> [What is being asked]
Go through the data and report each line that holds the string "computer".
■ ■ ■ ■
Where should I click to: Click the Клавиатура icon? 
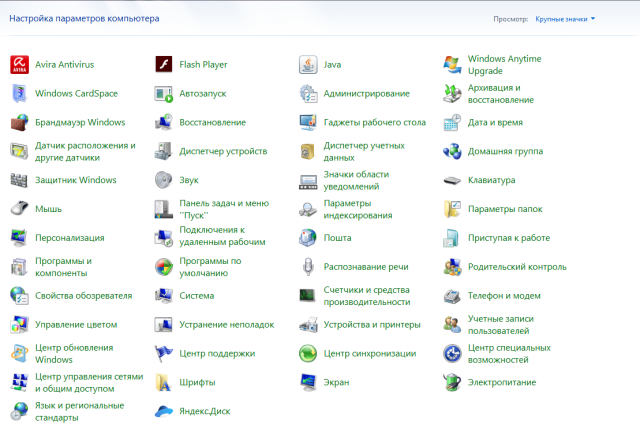pos(453,180)
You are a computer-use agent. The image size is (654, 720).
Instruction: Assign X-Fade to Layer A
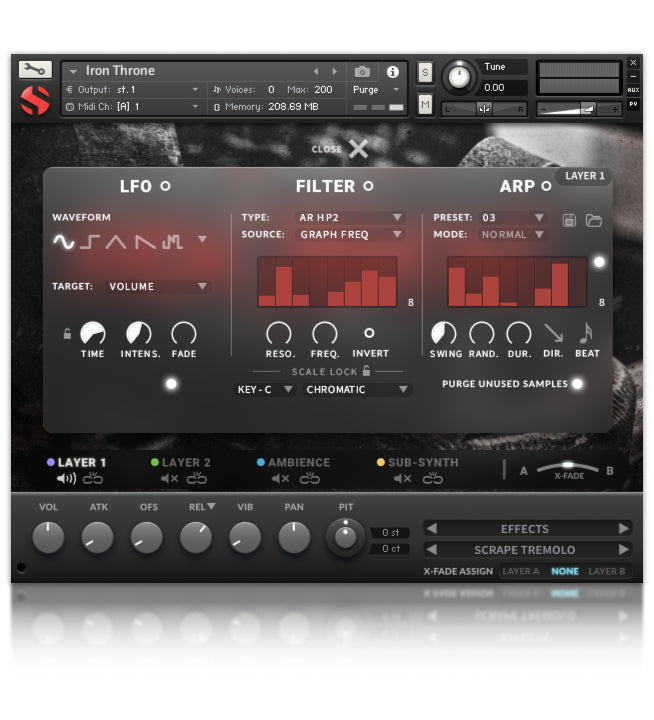520,571
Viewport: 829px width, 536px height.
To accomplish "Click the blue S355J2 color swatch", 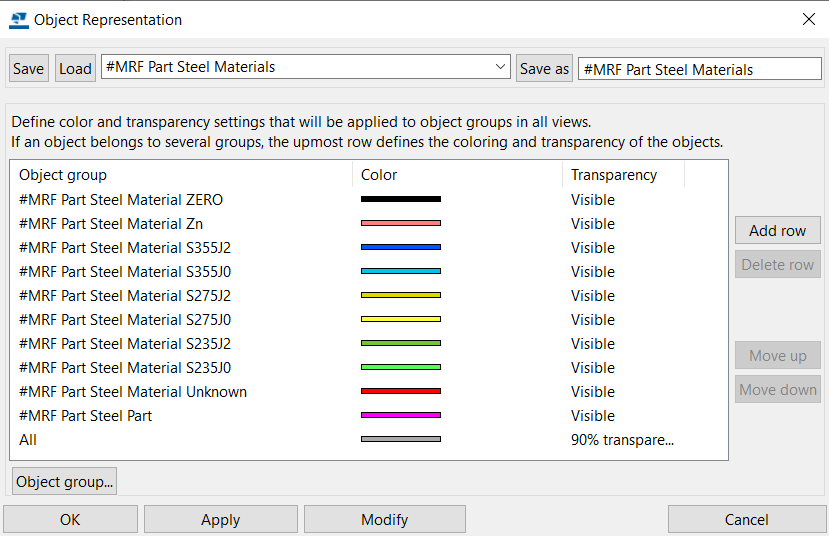I will 401,247.
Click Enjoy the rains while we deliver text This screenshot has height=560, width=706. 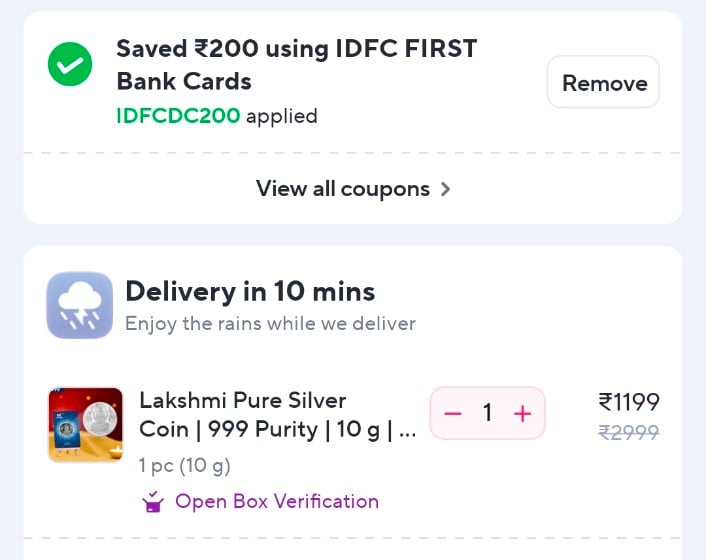tap(270, 324)
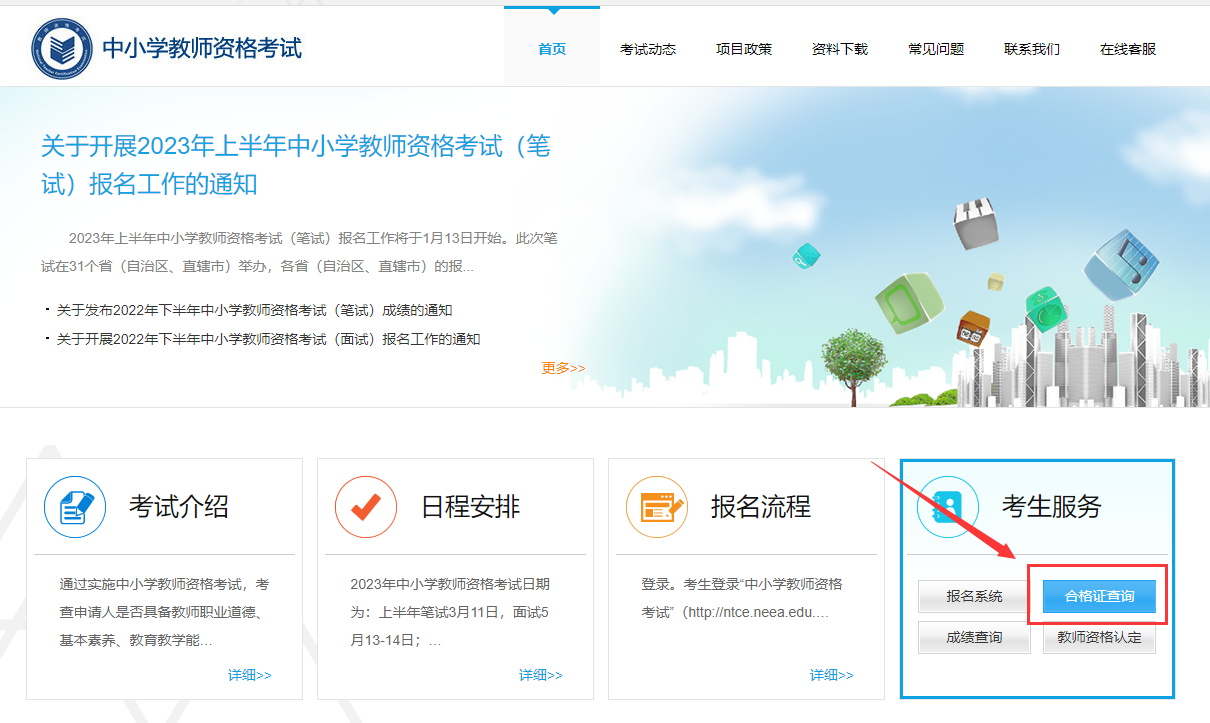
Task: Open 成绩查询 in 考生服务
Action: click(x=974, y=637)
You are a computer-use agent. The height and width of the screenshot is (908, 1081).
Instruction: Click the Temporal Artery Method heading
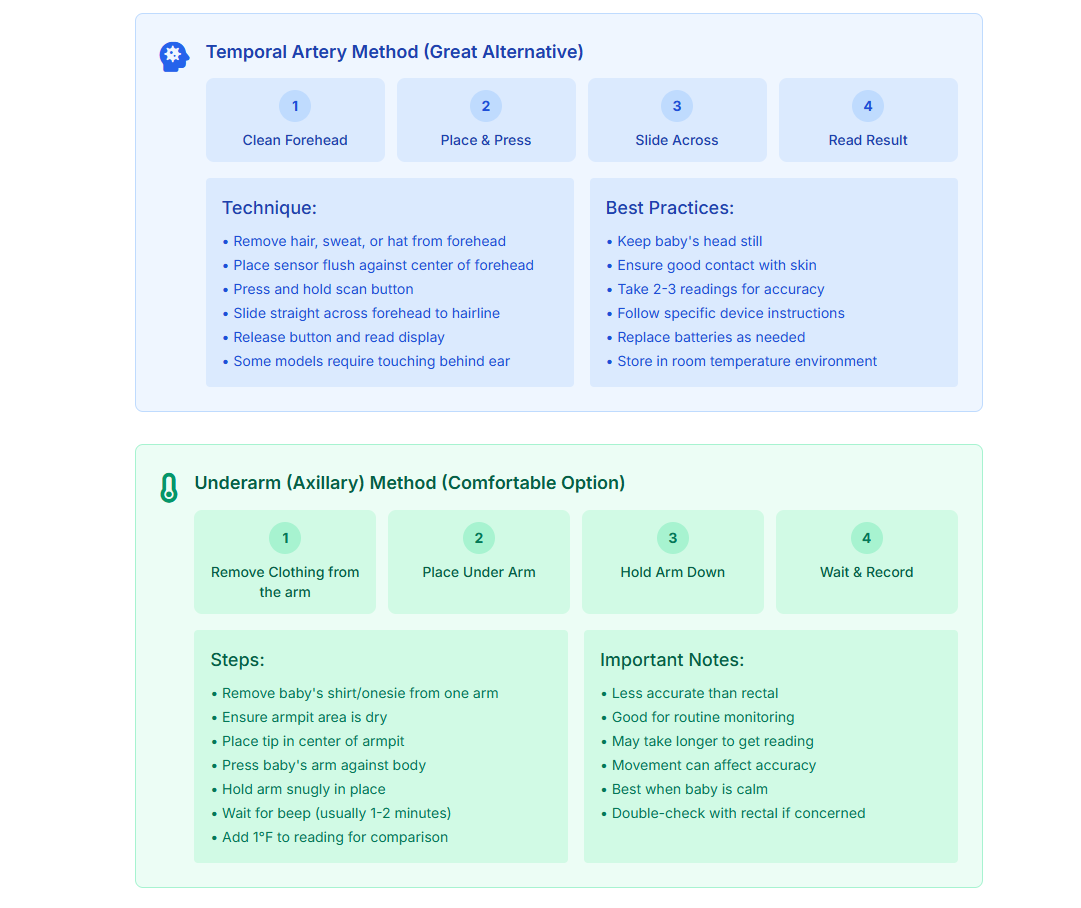(395, 52)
■ ■ ■ ■
> [Answer for this exercise]
You are a computer-use agent. The image size is (654, 720).
You are a computer-use agent. The height and width of the screenshot is (908, 1081).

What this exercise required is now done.